Vocabulary data is loaded once per worker process into a process-global in-memory cache. Every subsequent Encoding::load() or Encoding::fromHuggingFace() call for the same file returns the cached tokenizer immediately, without re-parsing or re-allocating the vocab. Under ZTS (thread-safe PHP), the cache is protected by a TSRM mutex.
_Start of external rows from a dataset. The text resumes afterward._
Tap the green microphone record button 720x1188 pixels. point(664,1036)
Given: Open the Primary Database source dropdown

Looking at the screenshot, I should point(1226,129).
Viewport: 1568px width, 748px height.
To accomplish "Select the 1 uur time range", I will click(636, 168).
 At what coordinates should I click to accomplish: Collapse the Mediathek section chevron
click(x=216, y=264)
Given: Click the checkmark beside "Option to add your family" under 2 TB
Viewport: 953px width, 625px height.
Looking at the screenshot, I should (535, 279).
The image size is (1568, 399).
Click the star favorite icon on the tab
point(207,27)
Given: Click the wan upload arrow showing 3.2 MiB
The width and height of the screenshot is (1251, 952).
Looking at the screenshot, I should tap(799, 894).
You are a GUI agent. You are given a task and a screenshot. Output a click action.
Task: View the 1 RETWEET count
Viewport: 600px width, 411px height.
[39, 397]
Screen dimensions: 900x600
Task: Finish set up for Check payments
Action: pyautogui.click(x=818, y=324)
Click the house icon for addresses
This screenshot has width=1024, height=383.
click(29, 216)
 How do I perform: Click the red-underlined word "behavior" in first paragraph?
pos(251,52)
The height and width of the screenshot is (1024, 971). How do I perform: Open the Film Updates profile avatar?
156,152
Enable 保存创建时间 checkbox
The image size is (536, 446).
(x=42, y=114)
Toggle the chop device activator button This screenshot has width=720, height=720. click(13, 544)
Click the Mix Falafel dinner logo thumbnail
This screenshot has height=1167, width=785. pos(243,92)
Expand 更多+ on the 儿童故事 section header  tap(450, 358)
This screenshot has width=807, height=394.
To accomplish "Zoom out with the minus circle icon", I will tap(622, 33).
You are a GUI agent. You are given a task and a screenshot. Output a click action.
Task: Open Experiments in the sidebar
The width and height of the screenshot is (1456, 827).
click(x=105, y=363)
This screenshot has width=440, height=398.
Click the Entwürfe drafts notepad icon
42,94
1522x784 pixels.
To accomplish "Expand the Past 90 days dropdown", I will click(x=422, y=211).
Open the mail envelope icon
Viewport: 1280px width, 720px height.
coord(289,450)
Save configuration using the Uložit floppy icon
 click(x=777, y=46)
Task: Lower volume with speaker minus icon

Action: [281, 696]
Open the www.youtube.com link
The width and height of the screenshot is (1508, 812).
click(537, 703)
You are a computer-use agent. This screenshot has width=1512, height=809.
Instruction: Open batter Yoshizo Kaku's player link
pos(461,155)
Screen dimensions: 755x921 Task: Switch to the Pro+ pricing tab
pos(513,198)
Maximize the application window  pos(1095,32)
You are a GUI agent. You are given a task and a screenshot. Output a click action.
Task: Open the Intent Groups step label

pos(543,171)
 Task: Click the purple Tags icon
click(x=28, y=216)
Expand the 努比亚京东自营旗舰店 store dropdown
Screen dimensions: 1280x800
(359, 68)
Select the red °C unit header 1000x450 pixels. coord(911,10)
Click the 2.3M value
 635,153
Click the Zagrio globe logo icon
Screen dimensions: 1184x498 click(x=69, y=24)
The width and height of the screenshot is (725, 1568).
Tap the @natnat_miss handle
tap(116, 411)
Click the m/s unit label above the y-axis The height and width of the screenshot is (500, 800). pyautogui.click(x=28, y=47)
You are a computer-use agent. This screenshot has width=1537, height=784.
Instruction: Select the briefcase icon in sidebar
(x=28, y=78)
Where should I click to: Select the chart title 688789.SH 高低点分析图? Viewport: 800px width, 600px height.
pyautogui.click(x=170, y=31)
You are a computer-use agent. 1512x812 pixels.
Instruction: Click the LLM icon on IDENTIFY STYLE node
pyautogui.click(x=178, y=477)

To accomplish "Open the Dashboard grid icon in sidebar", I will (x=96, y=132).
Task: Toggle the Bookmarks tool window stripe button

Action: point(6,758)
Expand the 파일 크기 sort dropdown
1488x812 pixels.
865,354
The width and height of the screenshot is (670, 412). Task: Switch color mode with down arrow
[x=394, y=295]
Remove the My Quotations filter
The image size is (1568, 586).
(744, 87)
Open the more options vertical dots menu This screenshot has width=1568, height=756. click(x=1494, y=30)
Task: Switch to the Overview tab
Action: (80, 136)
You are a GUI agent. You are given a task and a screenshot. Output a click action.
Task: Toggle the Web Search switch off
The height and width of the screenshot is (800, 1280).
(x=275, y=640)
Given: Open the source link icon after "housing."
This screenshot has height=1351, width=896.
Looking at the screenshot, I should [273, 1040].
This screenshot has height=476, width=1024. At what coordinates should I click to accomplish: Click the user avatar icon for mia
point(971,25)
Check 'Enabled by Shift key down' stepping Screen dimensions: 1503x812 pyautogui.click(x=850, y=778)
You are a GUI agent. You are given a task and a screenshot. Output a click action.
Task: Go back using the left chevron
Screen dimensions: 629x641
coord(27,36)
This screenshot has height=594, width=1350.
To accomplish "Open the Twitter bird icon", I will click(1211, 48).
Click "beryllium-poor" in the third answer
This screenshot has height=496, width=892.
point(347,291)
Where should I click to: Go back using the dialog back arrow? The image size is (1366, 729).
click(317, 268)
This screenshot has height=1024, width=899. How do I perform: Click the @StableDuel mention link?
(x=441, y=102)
This is the primary memory win over pure-PHP alternatives, which typically rebuild ~26 MB of vocab data on every request.

Inspecting the cache:

<?php
use Tokenizers\Encoding;

$enc1 = Encoding::load('cl100k_base'); // loads from disk / CDN, populates cache
$enc2 = Encoding::load('cl100k_base'); // served from cache

echo tokenizers_cache_count(); // 1

$enc3 = Encoding::load('o200k_base'); // second vocab loaded
echo tokenizers_cache_count(); // 2

Cache directory resolution (first that is set wins):

$TOKENIZERS_CACHE_DIR/tokenizers
$XDG_CACHE_HOME/tokenizers
$HOME/.cache/tokenizers
sys_get_temp_dir()/tokenizers

To override the location, set the TOKENIZERS_CACHE_DIR environment variable before any vocab is loaded:

putenv('TOKENIZERS_CACHE_DIR=/var/cache/myapp');
// or in the shell: export TOKENIZERS_CACHE_DIR=/var/cache/myapp

You can also inspect the resolved path at runtime:

use Tokenizers\Encoding;

echo Encoding::cacheDir(); // e.g. /home/user/.cache/tokenizers

Built-in OpenAI vocab files (cl100k_base, o200k_base) are downloaded from OpenAI's public CDN on first use, checksum-verified, and stored in the cache directory. They are never bundled with or redistributed by this extension.

9. The procedural API¶

For environments that prefer procedural calls over object methods, the extension also exposes a set of global functions. These functions accept a Bpe object as their first argument and otherwise mirror the OOP API.

<?php
use Tokenizers\Encoding;

$bpe = Encoding::load('cl100k_base');
$text = 'Hola mundo! Tokenizing con una extensión PHP nativa.';

// Count tokens
$n    = tokenizers_count($bpe, $text);

// Encode to IDs (with optional allowed/disallowed special token arrays)
$ids  = tokenizers_encode($bpe, $text, allowedSpecial: [], disallowedSpecial: 'all');

// Decode IDs back to text
$out  = tokenizers_decode($bpe, $ids);

// Extension version
echo tokenizers_version(); // "0.1.0"
// Same as the constant:
echo \Tokenizers\VERSION;  // "0.1.0"

Note: procedural functions operate on Bpe only. For WordPiece and Unigram, use the OOP methods on those classes directly.